Comprehensive forensic psychiatric services will include a source of independent assessment and expert advice for lawyers and the courts, which is closely linked to the provision of treatment and management services. In the United Kingdom those who manage services providing assessment and treatment also give expert opinions to the courts on behalf of the prosecution, defence, or at the request of the court itself. After a general psychiatric training in the United Kingdom doctors may obtain an approved training post for further specialist training. The Royal College of Psychiatrists and a Committee on Higher Psychiatric Training establish standards for the training of forensic psychiatrists.

In some other countries, for instance, the United States, a profession of expert forensic witnesses has developed over the years, psychiatrists who often do not also provide treatment services. The United States has also developed specialized training programmes, with certification following Board examinations. In other European countries and in Commonwealth countries, such as Australia, there is no established training or distinct specialty of forensic psychiatry.

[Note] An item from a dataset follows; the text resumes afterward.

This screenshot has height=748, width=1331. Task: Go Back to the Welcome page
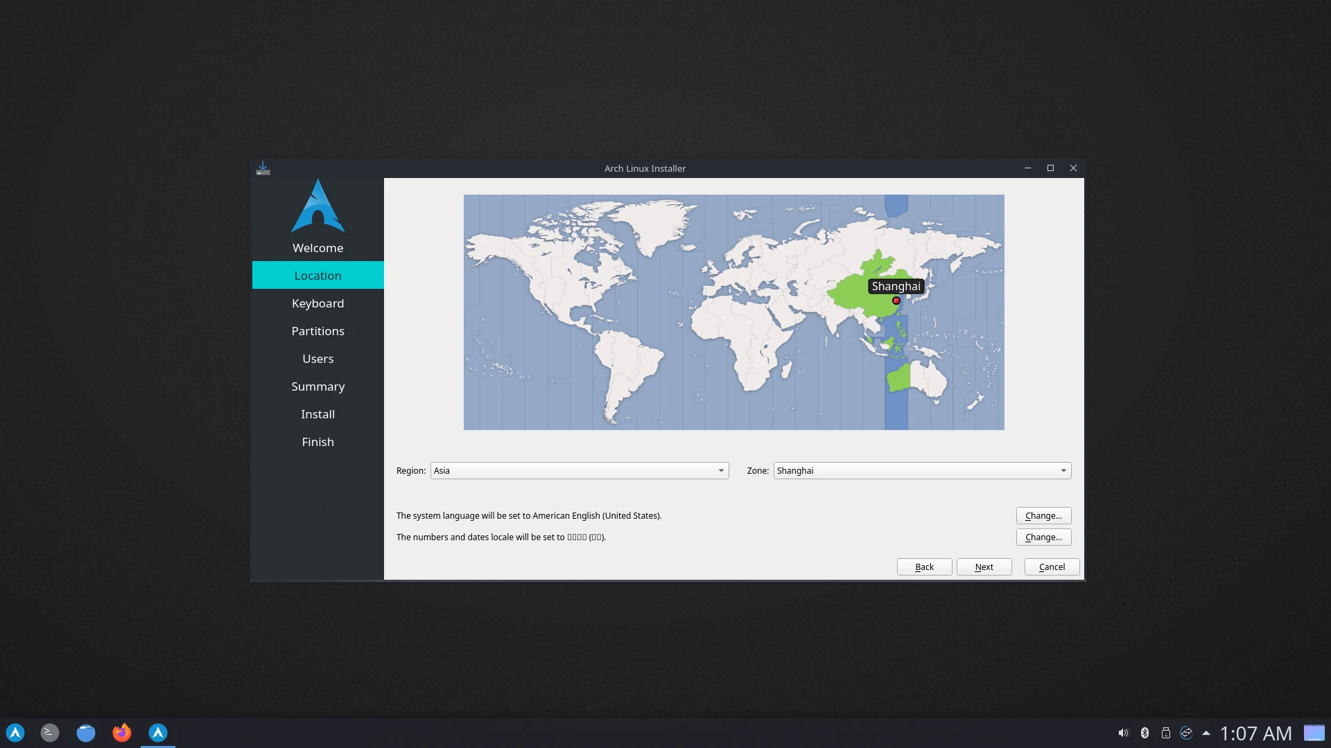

In Denmark, the Medico-Legal Council plays a key role in co-ordinating expert evidence in legal cases. This is a statutory advisory body consisting of 11 ordinary members, of whom seven are psychiatrists and experts from other fields of medicine. The courts and some other bodies can request an independent opinion from the Council which also monitors the quality of psychiatric reports. In Switzerland forensic psychiatry is linked to prison medicine and forensic medicine as 'legal medicine', in Geneva co-ordinated by the University Department.

Forensic services may be linked to prisons and may co-ordinate care at different levels of security, community services, and schemes to divert offenders with psychiatric problems from the criminal justice to health and social services support.